PROBLEM STATEMENT: Count the lines in the listing below that contain the string "signal". Give only the number.

# # # # # # #

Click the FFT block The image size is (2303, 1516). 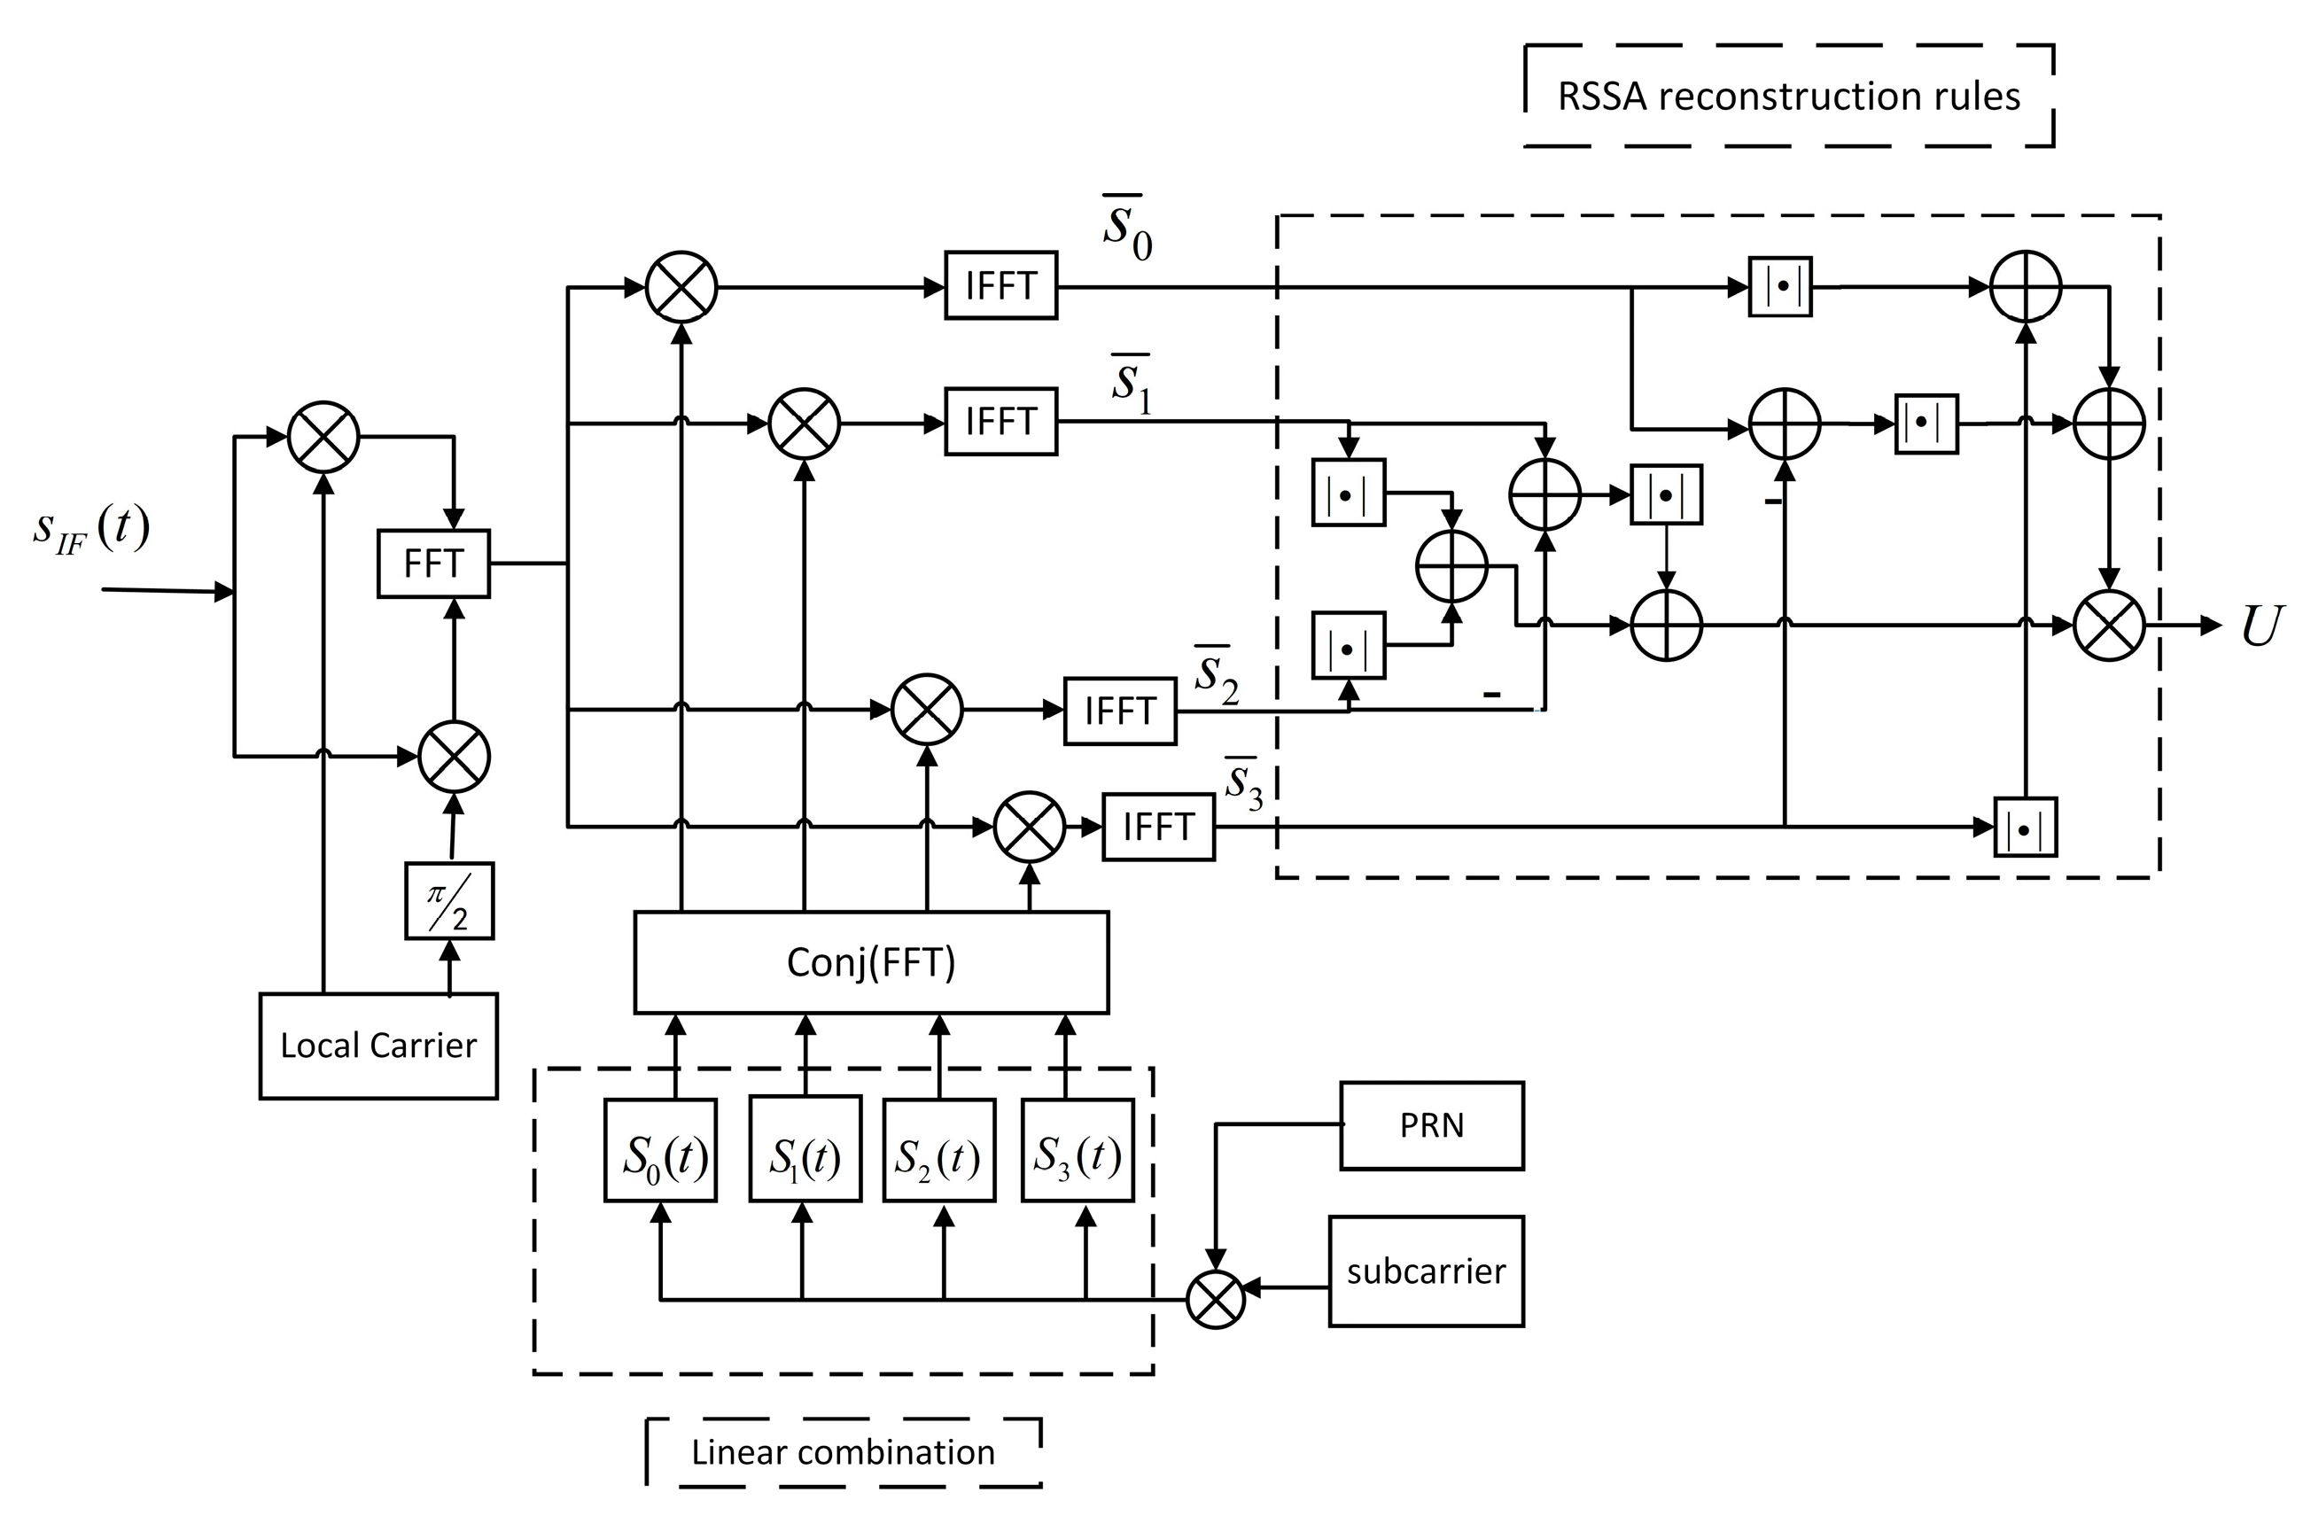click(x=432, y=563)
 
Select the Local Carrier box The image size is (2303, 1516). click(x=378, y=1046)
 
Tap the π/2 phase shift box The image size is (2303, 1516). click(x=449, y=901)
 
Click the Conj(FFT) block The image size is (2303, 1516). click(x=871, y=962)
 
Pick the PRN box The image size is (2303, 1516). click(x=1431, y=1126)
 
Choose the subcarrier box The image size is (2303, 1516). click(x=1426, y=1271)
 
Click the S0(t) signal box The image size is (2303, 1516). click(x=661, y=1151)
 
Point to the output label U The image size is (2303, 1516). click(x=2260, y=627)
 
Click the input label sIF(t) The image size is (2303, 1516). click(x=92, y=530)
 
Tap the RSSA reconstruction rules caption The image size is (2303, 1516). click(x=1788, y=97)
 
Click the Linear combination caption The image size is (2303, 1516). click(x=843, y=1452)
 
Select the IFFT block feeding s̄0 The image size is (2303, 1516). click(x=1000, y=286)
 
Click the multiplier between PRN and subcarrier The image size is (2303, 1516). click(x=1216, y=1299)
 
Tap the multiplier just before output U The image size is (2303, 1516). click(x=2110, y=626)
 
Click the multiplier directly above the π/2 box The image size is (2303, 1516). click(x=454, y=757)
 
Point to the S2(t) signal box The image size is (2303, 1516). click(x=938, y=1151)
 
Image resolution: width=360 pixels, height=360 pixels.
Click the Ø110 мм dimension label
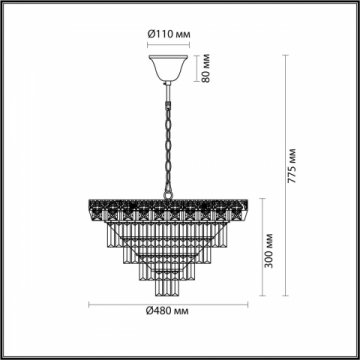point(169,34)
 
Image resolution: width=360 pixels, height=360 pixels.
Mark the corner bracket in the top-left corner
point(9,9)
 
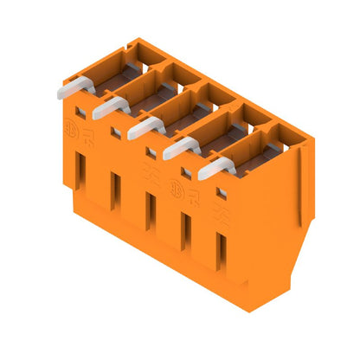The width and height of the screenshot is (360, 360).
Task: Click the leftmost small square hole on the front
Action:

# # # # # # #

PROBLEM SOLUTION: 2